Second, we need to develop better technical defenses that can detect bots and propaganda and the work of fake-news mills in real time and stifle them. These technologies must be jointly created by both government and private sector actors. Congress can help by driving legislation that encourages this. Such laws should provide both incentives for cooperation (perhaps through tax credits) and sanctions (fines for instances of flagrant non-enforcement).
Third, we need to be more adept at revealing the nature and extent of such attacks when they occur and publicizing them. We should use international organizations (the Security Council, NATO, the Organization of American States, etc.) to shine a spotlight on the use of the networks offensively to shame the abusers. Joint statements from an alliance or regional organization carry much more weight than any single nation's complaints.
Fourth, we need to be willing to use more aggressive and potentially public responses when we are attacked. General Paul Nakasone, who heads both the National Security Agency and U.S. Cyber Command, said recently that he had "guidance" from Defense Secretary Jim Mattis on responding to foreign meddling. But it's unclear what that guidance was, or what sort of retaliation has already occurred beyond the indictments of some of the Russian operatives (none of whom are likely to be turned over to the U.S. justice system).
The U.S. should be considering using the social networks in a proportional way against Russia if it does not cease and desist -- perhaps by revealing corruption and overseas wealth held by senior Russian leaders. This has been done to an extent, but needs to be deepened to include Putin specifically. It should also be done creatively on social networks with evocative images of villas, yachts and Italian suits.

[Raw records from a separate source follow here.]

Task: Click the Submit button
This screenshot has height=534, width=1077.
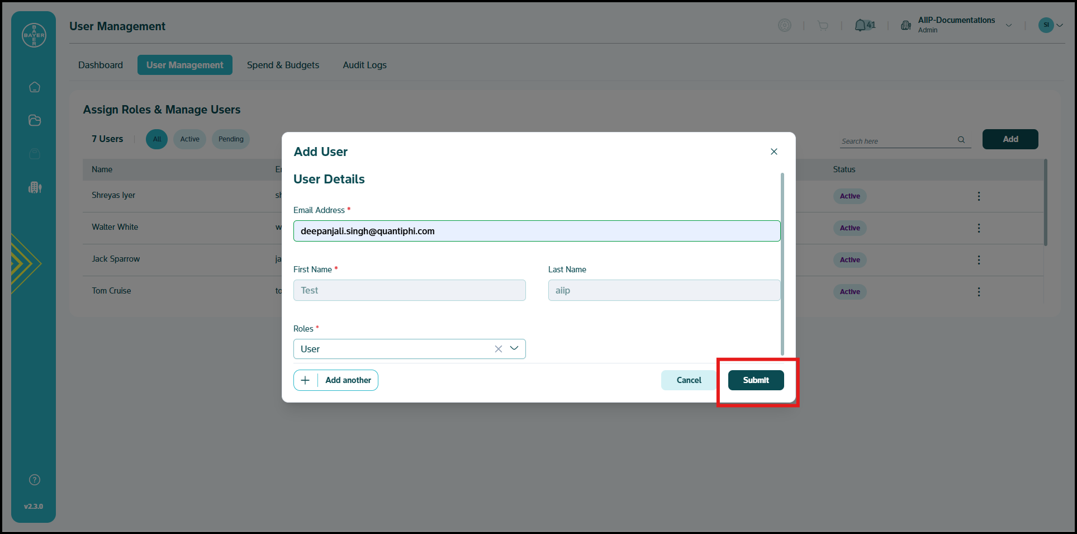Action: pyautogui.click(x=756, y=380)
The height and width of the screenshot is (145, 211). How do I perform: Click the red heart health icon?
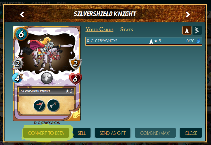coord(75,79)

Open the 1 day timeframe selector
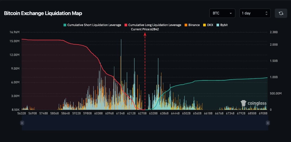coord(255,13)
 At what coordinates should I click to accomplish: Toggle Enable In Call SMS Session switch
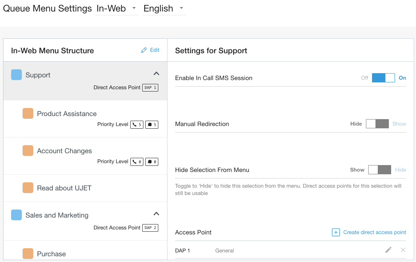383,78
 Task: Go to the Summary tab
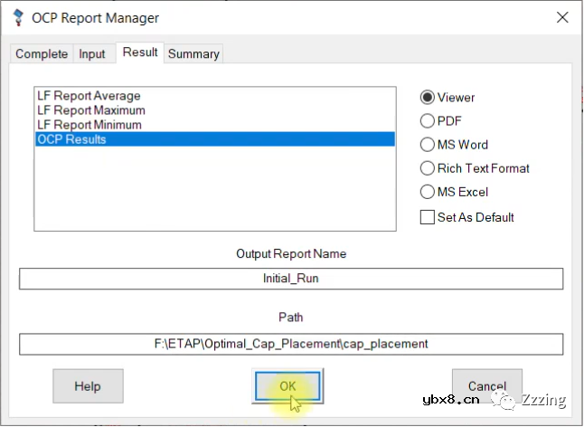pyautogui.click(x=193, y=54)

Clearly, the use of the social networks will play a role for both good and ill in the conduct of politics and, when politics become strained, will be a tool with which nations will continue the conflict in this shadow zone. Tweeting the end of a war as I did blithely in 2011, or watching happily while democracy triumphed in Ukraine in 2005, are all well and good; but Americans need to understand and be ready to respond more efficiently and forcefully when the power of the social networks is turned against the U.S. The lights are blinking red indeed.